Что означают тезисы «всё есть текст» или «мир есть текст»? Это означает, что метанарративы, такие как «прогресс», «нация», «большая история» и другие не объясняют происходящего, а только идеологизируют его. Тогда как текст, поддающийся рациональному анализу, в котором можно вскрыть сами механизмы его устройства, сами принципы, по которым он собран, оказывается безопасным: мы уже знаем, как с ним обращаться, и поэтому об ходимся с культурой и ее текстами так же, как, по Барту, античные риторы обошлись с природой.
Как мы уже сказали, постструктурализм здесь вдохновляется опытом Мартина Хайдеггера и его критикой метафизики — немецкий философ считал, что «метафизика», иначе говоря, традиционная философия, сводя мир к каким-то готовым противостояниям, например, противопоставлению субъекта и объекта, или сопоставлению бытия и истины, уходит от настоящего бытия, заменяя его какими-то навязанными конструкциями, на самом деле утверждающими власть и привилегии субъекта. Поэтому необходимо провести настоящую критику метафизики, показывающую, как наша речь и готовые привычки искажают отношение к вещам, которое могло бы стать философским отношением.
Сам Хайдеггер, как и некоторые его французские последователи (например, Филипп Лаку-Лабарт, отчасти Жак Деррида), обращается к поэзии как к способу произвести такую ситуацию, при которой человек не оперирует вещами и понятиями, но слышит, как именно к нему обращается бытие.
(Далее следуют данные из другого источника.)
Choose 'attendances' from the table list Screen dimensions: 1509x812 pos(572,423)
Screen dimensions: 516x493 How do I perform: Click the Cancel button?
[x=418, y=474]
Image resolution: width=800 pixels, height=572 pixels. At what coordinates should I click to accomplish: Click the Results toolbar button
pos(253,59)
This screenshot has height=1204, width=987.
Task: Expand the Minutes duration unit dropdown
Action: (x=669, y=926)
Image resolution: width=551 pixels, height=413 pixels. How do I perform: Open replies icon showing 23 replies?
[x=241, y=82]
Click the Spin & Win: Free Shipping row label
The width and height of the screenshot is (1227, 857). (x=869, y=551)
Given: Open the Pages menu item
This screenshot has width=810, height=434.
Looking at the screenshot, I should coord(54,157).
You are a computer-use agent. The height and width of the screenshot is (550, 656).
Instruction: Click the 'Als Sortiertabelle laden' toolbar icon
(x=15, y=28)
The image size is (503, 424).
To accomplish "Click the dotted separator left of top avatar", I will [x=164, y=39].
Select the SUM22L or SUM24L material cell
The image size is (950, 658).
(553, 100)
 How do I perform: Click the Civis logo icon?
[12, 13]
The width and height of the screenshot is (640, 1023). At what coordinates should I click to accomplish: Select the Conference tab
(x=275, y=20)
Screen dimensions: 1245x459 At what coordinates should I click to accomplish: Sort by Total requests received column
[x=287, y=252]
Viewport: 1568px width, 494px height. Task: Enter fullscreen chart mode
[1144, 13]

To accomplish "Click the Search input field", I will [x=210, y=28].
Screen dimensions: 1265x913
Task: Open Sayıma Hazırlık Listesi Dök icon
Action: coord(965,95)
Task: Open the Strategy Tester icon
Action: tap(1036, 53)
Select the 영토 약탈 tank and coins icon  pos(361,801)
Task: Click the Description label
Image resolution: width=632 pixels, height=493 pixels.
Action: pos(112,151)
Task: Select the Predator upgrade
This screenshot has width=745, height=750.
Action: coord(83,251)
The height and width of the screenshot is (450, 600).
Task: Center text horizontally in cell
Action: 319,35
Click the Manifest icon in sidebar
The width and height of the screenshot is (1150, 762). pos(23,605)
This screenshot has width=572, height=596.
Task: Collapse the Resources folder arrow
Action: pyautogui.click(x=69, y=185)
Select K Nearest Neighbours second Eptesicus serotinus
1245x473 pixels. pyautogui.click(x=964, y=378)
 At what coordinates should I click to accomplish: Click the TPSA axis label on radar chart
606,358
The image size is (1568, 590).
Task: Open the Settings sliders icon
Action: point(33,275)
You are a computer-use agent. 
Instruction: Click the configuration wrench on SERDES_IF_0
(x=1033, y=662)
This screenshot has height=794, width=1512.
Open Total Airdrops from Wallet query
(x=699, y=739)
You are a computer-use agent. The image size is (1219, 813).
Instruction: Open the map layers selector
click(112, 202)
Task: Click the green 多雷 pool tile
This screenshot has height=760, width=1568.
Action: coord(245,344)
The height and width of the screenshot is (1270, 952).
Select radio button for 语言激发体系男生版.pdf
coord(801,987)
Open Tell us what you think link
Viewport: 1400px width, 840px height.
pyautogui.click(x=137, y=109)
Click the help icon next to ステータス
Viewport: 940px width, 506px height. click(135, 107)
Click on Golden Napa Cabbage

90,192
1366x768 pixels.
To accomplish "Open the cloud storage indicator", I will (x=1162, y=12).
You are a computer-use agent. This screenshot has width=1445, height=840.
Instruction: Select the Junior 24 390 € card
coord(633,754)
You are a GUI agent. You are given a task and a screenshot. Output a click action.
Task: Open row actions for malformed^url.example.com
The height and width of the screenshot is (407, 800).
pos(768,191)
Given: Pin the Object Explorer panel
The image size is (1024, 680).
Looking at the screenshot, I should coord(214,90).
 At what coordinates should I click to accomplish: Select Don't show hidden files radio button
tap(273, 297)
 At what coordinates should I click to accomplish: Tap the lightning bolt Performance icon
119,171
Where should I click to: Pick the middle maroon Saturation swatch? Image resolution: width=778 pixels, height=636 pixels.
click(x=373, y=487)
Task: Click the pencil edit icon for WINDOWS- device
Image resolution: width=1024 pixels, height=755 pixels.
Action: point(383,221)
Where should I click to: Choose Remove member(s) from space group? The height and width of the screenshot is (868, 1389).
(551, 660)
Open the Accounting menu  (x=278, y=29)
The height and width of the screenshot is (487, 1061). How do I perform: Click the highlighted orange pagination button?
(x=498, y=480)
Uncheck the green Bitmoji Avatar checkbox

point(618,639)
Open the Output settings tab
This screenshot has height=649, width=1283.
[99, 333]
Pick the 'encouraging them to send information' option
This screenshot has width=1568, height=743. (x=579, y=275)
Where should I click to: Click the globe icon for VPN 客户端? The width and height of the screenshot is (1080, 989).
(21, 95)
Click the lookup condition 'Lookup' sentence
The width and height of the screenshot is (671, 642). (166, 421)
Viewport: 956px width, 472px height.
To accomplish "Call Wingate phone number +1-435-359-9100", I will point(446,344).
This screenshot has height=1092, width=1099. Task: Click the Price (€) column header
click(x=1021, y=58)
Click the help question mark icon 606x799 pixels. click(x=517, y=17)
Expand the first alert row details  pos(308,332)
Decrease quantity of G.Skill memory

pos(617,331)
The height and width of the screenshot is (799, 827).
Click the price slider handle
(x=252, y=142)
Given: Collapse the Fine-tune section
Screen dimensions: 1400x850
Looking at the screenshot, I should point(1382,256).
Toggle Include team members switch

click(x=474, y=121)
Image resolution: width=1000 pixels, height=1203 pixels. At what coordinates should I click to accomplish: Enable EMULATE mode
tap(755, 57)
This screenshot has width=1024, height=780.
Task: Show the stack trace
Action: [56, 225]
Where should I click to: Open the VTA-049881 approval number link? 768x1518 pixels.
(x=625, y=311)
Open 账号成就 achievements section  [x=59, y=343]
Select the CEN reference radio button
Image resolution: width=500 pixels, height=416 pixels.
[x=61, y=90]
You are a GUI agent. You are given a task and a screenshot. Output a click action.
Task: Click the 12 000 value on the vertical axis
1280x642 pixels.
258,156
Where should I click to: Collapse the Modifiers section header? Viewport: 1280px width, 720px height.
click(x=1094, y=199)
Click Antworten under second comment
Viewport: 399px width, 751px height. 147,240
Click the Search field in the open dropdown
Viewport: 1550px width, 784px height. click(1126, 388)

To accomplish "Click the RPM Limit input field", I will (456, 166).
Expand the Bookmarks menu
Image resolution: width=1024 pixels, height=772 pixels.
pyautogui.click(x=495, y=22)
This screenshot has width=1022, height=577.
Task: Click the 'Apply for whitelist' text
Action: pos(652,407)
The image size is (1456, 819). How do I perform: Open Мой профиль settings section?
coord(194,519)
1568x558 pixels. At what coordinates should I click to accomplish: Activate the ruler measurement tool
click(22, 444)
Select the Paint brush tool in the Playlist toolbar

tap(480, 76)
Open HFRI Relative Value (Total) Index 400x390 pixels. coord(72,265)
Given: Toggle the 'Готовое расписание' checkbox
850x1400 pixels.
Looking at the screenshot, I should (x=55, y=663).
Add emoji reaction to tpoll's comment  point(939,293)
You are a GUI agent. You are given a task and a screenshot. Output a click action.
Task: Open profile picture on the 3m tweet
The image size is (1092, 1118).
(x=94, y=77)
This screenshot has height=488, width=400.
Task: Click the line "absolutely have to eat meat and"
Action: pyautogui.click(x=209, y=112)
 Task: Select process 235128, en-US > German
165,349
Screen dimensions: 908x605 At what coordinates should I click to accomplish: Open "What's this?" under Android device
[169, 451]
Это вдохновение от бытия, основанное не на отождествлении мысли с ним, не на присвоении, а напротив, на различении, разрыве, зиянии (иногда французские теоретики, особенно Деррида, используют аппарат психоанализа, говоря об оговорках и странностях выражения, абсурде как о таких зияниях). В таком случае поэзия выступает предварительной моделью философского мышления, основанного не на тождестве, не на самоутверждении, но на чувстве дистанции, на непривычном, на различениях и «складках», репликах, а не на отстаивающей свой авторитет монологичной речи.
Хайдеггер назвал такое состояние экстатического постижения истины «просветом» (Lichtung), что можно перевести как «просека», «подъем к свету», «облегчение», «зазор». Надо заметить, что можно быть хайдеггериан-цем, не будучи постструктуралистом. Например, усерднейший французский переводчик Хайдеггера, Франсуа Федье, не относит себя к постструктурализму, он всегда с осторожностью воспринимал яркие философские шоу Дерриды. Сейчас на русском языке вышла книга Федье «Мир спасет красота» (2020), и можно убедиться, что его опыты напоминают скорее духовные упражнения, как правильно понять текст Хайдеггера, не присвоив его, как осторожно подходить к понятиям, которые как будто слишком хрупки для поспешного употребления.
Так, Федье разбирает тезис Канта о том, что прекрасно то, что нравится помимо понятий. Он сразу оговаривает, что речь идет не о потреблении наслаждения, опережающем нашу способность мыслить, а о том, что понятия нас разделяют: кто-то понял, а кто-то — еще нет. Поэтому фраза Канта значит просто, что прекрасно то, что нравится всем. Но это не «все» в смысле суетливой толпы или усредненного человека, которым может нравиться нечто недоброкачественное, а «все» как люди, сумевшие жить в мире с собой и с другими и освободившиеся от тирании готовых понятий.